[Entries taken from a collection]
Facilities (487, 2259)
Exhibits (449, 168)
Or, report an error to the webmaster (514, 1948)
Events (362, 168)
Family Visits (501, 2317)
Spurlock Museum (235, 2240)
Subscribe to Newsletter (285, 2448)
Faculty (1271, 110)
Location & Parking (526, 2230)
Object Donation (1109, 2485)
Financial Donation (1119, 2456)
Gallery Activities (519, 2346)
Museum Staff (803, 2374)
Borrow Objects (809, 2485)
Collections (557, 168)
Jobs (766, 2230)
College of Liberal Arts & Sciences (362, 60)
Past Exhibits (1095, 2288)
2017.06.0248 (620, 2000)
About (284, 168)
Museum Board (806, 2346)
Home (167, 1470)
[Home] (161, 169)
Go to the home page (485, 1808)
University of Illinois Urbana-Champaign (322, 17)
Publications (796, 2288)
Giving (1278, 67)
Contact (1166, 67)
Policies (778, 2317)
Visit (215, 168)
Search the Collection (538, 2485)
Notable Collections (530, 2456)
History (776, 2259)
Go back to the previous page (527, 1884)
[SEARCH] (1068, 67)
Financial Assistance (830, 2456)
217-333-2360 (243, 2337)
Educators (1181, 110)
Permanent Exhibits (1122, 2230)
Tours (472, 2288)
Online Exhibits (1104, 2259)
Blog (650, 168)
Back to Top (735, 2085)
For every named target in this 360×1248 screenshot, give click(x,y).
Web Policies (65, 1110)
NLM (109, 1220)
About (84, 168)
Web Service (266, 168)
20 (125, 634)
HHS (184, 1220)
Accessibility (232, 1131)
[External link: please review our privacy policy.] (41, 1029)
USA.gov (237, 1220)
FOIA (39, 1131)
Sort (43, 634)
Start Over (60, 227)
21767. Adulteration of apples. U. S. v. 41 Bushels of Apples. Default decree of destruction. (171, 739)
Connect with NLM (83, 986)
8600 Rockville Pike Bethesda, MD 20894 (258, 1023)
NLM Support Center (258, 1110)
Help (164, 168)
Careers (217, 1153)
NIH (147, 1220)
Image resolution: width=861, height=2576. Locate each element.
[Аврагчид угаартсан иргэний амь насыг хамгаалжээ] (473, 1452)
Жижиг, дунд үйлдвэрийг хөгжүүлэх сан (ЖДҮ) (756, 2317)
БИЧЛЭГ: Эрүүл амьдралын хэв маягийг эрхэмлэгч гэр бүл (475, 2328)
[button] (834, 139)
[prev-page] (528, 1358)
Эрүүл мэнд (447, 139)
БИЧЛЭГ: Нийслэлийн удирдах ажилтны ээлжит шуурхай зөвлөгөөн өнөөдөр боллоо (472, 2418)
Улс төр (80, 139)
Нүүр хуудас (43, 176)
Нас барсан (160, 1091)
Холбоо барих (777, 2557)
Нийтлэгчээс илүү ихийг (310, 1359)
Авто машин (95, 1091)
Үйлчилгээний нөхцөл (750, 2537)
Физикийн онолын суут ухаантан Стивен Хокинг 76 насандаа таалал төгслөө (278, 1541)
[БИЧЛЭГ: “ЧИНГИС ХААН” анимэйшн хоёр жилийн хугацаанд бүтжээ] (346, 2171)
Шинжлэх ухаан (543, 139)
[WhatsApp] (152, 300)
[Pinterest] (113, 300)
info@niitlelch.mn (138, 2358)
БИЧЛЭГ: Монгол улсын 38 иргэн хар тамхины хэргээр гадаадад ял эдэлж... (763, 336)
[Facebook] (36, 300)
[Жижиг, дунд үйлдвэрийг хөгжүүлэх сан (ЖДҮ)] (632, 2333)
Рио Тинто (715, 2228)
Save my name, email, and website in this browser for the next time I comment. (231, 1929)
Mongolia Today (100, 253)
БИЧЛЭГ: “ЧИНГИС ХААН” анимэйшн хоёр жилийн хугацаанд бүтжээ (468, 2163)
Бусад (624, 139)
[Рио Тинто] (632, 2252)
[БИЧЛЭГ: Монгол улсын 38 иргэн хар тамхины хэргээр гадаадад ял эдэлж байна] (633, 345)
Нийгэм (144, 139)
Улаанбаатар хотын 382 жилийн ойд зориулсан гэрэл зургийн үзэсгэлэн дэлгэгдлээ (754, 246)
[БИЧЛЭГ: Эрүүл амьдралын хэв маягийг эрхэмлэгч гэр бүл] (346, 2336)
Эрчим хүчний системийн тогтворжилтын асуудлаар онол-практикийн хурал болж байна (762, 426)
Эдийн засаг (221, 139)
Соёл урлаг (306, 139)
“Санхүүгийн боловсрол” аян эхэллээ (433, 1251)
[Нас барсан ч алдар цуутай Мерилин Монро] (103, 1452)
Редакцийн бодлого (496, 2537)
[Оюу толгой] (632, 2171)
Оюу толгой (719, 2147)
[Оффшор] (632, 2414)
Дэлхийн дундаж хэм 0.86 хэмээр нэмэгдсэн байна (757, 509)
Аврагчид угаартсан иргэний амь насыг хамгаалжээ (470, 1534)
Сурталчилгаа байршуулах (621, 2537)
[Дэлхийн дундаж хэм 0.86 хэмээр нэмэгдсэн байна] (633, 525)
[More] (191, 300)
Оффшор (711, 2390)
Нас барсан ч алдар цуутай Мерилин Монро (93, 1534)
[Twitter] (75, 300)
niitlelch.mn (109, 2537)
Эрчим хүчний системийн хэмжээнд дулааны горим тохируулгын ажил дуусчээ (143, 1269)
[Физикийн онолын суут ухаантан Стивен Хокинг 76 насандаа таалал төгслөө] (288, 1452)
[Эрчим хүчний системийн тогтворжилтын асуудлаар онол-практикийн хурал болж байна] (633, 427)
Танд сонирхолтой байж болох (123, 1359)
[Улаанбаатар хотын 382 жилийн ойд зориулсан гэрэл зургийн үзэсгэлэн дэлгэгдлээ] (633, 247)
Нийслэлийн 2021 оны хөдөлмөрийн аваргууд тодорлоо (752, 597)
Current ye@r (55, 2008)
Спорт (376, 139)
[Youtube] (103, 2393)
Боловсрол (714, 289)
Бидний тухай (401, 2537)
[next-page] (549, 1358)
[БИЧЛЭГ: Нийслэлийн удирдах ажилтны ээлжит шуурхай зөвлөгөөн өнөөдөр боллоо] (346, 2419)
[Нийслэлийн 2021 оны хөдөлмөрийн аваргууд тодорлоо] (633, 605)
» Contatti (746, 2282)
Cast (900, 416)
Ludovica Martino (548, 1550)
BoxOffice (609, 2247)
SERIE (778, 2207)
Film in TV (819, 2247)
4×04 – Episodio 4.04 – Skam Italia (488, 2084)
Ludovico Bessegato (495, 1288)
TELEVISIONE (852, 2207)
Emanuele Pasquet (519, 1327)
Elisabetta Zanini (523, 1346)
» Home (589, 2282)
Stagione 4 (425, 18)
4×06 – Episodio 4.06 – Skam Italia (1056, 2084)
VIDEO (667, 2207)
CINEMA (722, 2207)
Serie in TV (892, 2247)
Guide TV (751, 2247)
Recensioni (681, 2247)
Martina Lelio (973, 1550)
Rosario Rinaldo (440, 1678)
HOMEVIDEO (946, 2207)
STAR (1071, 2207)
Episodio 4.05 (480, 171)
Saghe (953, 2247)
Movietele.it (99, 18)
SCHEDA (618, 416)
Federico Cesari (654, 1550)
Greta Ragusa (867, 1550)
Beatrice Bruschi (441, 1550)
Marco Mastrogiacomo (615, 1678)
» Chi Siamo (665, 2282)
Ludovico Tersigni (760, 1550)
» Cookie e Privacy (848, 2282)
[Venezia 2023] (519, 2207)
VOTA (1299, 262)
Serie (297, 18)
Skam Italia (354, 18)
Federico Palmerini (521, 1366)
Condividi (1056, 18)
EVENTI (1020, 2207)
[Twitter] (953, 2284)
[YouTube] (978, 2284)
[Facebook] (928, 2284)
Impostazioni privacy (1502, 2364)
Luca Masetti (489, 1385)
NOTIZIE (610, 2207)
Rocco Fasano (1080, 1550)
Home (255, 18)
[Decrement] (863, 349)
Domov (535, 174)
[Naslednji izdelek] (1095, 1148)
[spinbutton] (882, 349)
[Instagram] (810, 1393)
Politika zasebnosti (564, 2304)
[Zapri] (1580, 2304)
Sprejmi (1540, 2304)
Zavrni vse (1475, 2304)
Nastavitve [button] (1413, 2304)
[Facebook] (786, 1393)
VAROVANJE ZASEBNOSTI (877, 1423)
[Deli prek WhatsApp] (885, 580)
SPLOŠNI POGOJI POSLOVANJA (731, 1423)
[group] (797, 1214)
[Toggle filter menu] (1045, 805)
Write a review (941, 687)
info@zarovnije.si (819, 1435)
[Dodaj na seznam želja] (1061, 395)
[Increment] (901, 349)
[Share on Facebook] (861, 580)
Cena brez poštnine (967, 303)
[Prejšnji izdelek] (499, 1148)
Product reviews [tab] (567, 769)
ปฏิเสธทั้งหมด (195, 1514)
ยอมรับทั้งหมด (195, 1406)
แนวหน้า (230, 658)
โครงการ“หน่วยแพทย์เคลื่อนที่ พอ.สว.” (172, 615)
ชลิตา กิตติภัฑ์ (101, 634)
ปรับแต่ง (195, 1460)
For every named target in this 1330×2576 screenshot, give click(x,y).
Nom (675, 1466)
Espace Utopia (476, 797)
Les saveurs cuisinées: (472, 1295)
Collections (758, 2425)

■ **Problem to work on**
Return exactly the lines from the beginning of the data above through the one containing "Go to the home page (485, 1808)", please. Include both end lines and add nothing else.

■ **Task answer**
Facilities (487, 2259)
Exhibits (449, 168)
Or, report an error to the webmaster (514, 1948)
Events (362, 168)
Family Visits (501, 2317)
Spurlock Museum (235, 2240)
Subscribe to Newsletter (285, 2448)
Faculty (1271, 110)
Location & Parking (526, 2230)
Object Donation (1109, 2485)
Financial Donation (1119, 2456)
Gallery Activities (519, 2346)
Museum Staff (803, 2374)
Borrow Objects (809, 2485)
Collections (557, 168)
Jobs (766, 2230)
College of Liberal Arts & Sciences (362, 60)
Past Exhibits (1095, 2288)
2017.06.0248 (620, 2000)
About (284, 168)
Museum Board (806, 2346)
Home (167, 1470)
[Home] (161, 169)
Go to the home page (485, 1808)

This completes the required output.